What constitutes a “benefit the community”? Perhaps using it to donate to a progun group, establishing firearms safety courses, or some other pro-liberty cause. I mean, increasing gun ownership benefits the community, at least in my opinion.

Property Appraiser Answer- UPDATE @1350

The county property appraiser has answered my request to increase the market value of the house. They think that I am nuts because I am essentially asking them to increase my taxes. That is wrong in any event. Because of Save Our Homes, my assessed value can’t increase by more than 3% if I stay here, and if I move it actually cuts the taxes in my new home, because it maximizes my SOH credit.

Thank you for contacting our office. I want to make you aware that the value assigned by our office is for tax purposes only, and is not reflective of the resale value of your home. You want this value to be as low as possible. The value we arrived at is what you will pay taxes on. Did this answer your question?

If they had half a brain they would see what we are doing here.

EDITED TO ADD: I told them that I still want my value increased. They replied:

So let me understand your email more accurately: You are requesting that we raise your property taxes?

Now my wife is nervous and says “Are we sure that we know what we are doing here?”

Yes, I am. The Save Our Homes Credit is portable, and increasing the market value on our current home will reduce our taxes in the new house by about $2200 a year.

What is Save Our Homes?

In 1992, Florida voters were worried about runaway property values causing drastic increases in property taxes from one year to the next. With so many people wanting to move here, property values were climbing rapidly, and this was causing property taxes to skyrocket. Amendment 10 was proposed, which is a benefit of the homestead exemption that provides homeowners protection by limiting the maximum that the assessed value of their home for tax purposes can be raised to 3%, or the CPI, whichever is lower. The Amendment to the state constitution passed, and it became the law of the land in 1995.

How does it work? Like anything that relates to taxes and the government, there is a lot of confusing math involved. Let’s say that you live in a taxing district that taxes your property at a rate of 10 mils, and you bought a starter house at #1 First Ave. for $75,000 in 1993. At the time, the state of Florida had a $25,0000 homestead exemption. You would then owe 10 mils on the $50,000 taxable value of the home, or $500 in property tax each year. Your house was valued at $80,000 in 1994, and you paid $550 in taxes for 1994.
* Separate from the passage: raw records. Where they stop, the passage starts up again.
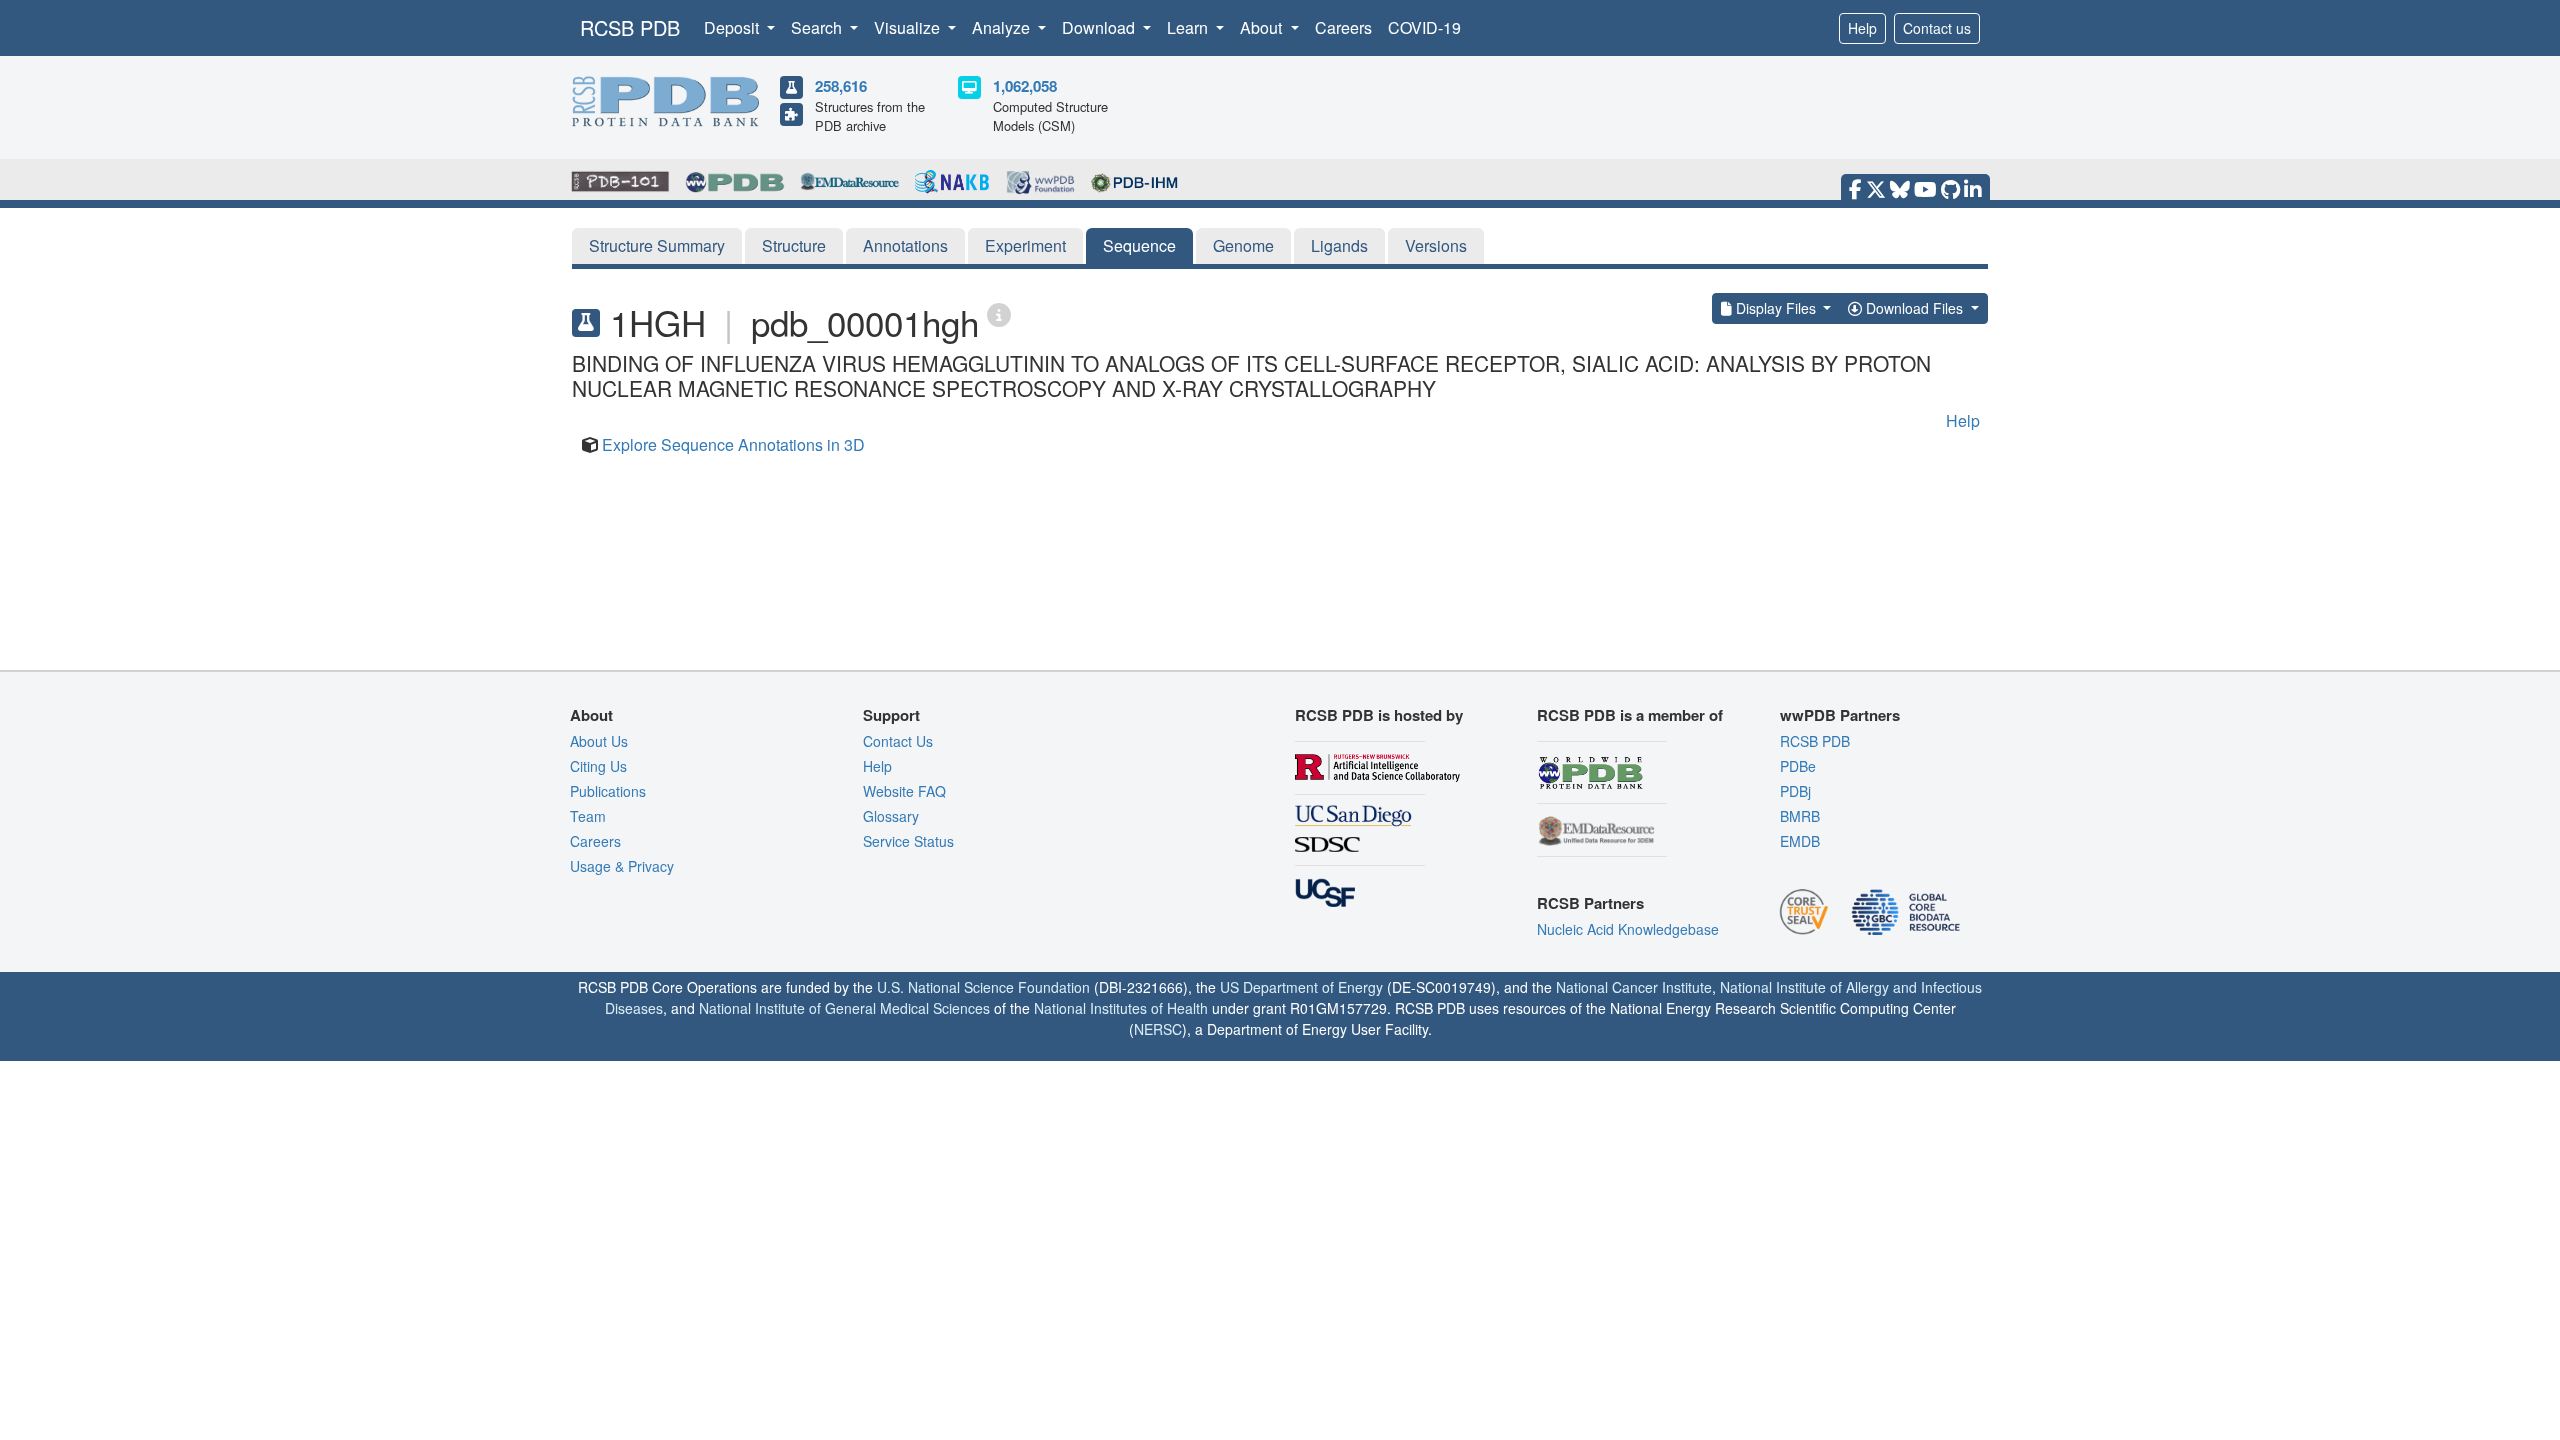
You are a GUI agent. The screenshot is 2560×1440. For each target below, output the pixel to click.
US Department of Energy (1301, 987)
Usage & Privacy (622, 866)
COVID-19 (1424, 27)
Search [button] (818, 27)
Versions (1436, 245)
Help (1862, 28)
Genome (1243, 245)
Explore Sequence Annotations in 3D (733, 444)
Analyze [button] (1003, 27)
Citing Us (598, 766)
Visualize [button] (909, 27)
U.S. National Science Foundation (983, 987)
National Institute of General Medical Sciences (844, 1008)
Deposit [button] (733, 27)
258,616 (841, 86)
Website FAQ (904, 791)
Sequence (1139, 245)
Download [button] (1100, 27)
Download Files (1914, 308)
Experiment (1025, 245)
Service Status (908, 841)
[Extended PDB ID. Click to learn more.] (999, 313)
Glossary (891, 816)
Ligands (1339, 245)
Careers (1343, 27)
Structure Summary (657, 245)
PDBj (1795, 791)
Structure (794, 245)
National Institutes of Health (1121, 1008)
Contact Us (898, 741)
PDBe (1798, 766)
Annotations (905, 245)
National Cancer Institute (1634, 987)
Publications (608, 791)
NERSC (1158, 1029)
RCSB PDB (630, 27)
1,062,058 (1025, 86)
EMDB (1800, 841)
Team (588, 816)
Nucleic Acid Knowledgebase (1628, 929)
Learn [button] (1189, 27)
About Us (599, 741)
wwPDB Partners (1840, 715)
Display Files (1776, 308)
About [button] (1263, 27)
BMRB (1800, 816)
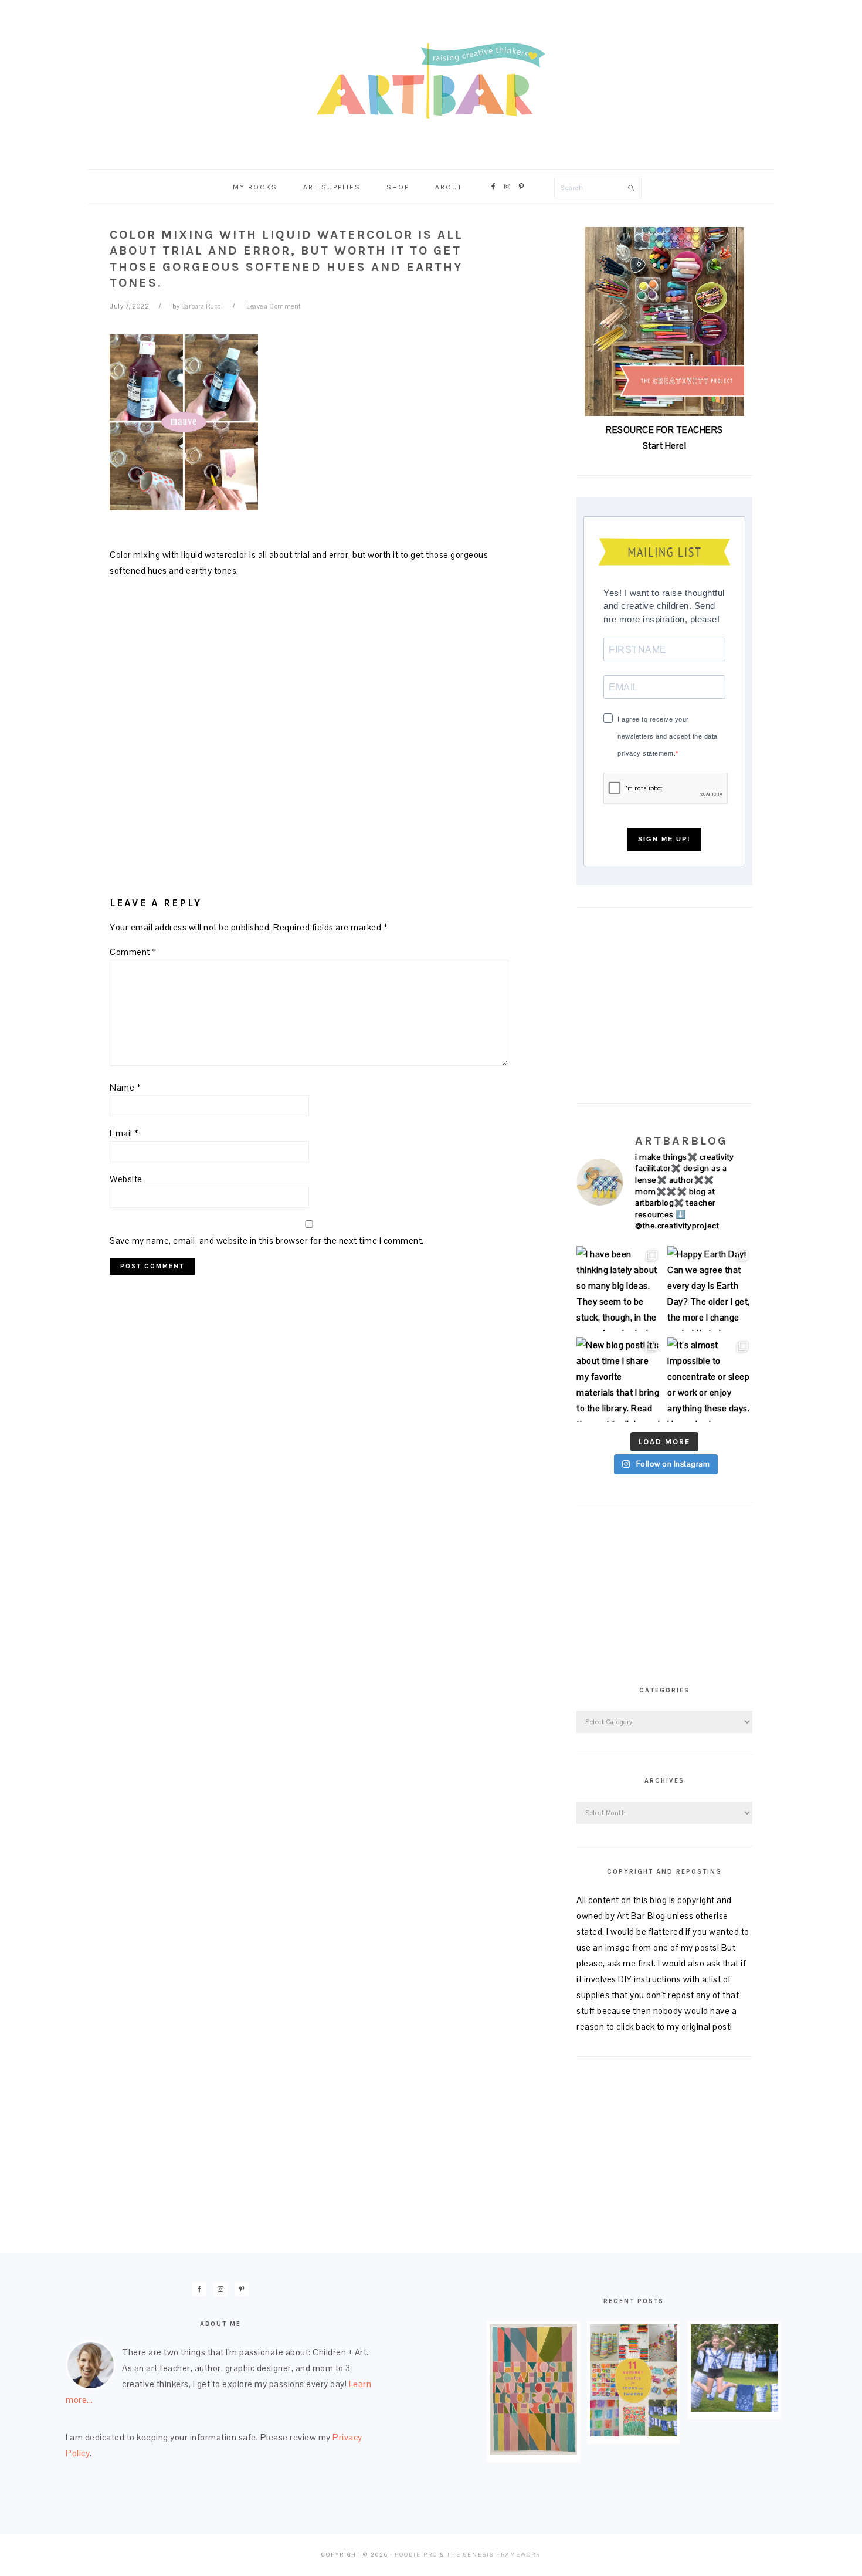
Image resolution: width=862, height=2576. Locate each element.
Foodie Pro (416, 2554)
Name (125, 1087)
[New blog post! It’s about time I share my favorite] (618, 1379)
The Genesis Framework (494, 2554)
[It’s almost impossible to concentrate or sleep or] (709, 1379)
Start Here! (665, 445)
A housing boom hits, prices go way up, and by 1995 your home is now valued at $100,000. Your tax bill would have been $750 (a 50% increase from just 2 years before), but save our homes had gone into effect, so the increase in your home’s assessed value only went from $80,000 to $82,400. That means your property tax was only increased to $574.

Eight more years go by, and you decide in 2003 that you want to sell. Your home is now worth $145,000. Of course, save our homes only has you paying taxes on the assessed value of $104,000, minus your homestead exemption, making your tax bill $790 for the year. Anyhow, you get $150,000 for the place. The tax assessor still says it’s worth $145k, and the guy who buys it will have to pay $1200 in taxes in 2004, assuming the value stays at $145k. (you already paid 2003’s taxes)

You, however, bought your second house at #2 Second Street. You were able to get this one for $240,000. Your portable SOH credit was (145,000-104,000=41,000) so even though the tax guy says this place has a market value of $220,000, you will only have to pay taxes on (220,000-41,000-25,000), making your tax bill $1,540.

Then in 2008, voters approved an amendment that increased the homestead exemption to $50,000 for the non-school portion of property taxes. This complicated things even more, but that is a different topic.

Why do these Amendments keep getting voted on? Whenever the Democrats want more voter turnout, they make sure that something of interest to Democrat voters that will drive voter turnout is on the ballot. Tax cuts in property taxes, legalizing marijuana, increasing the minimum wage, saving baby pigs from the slaughterhouse, things like that.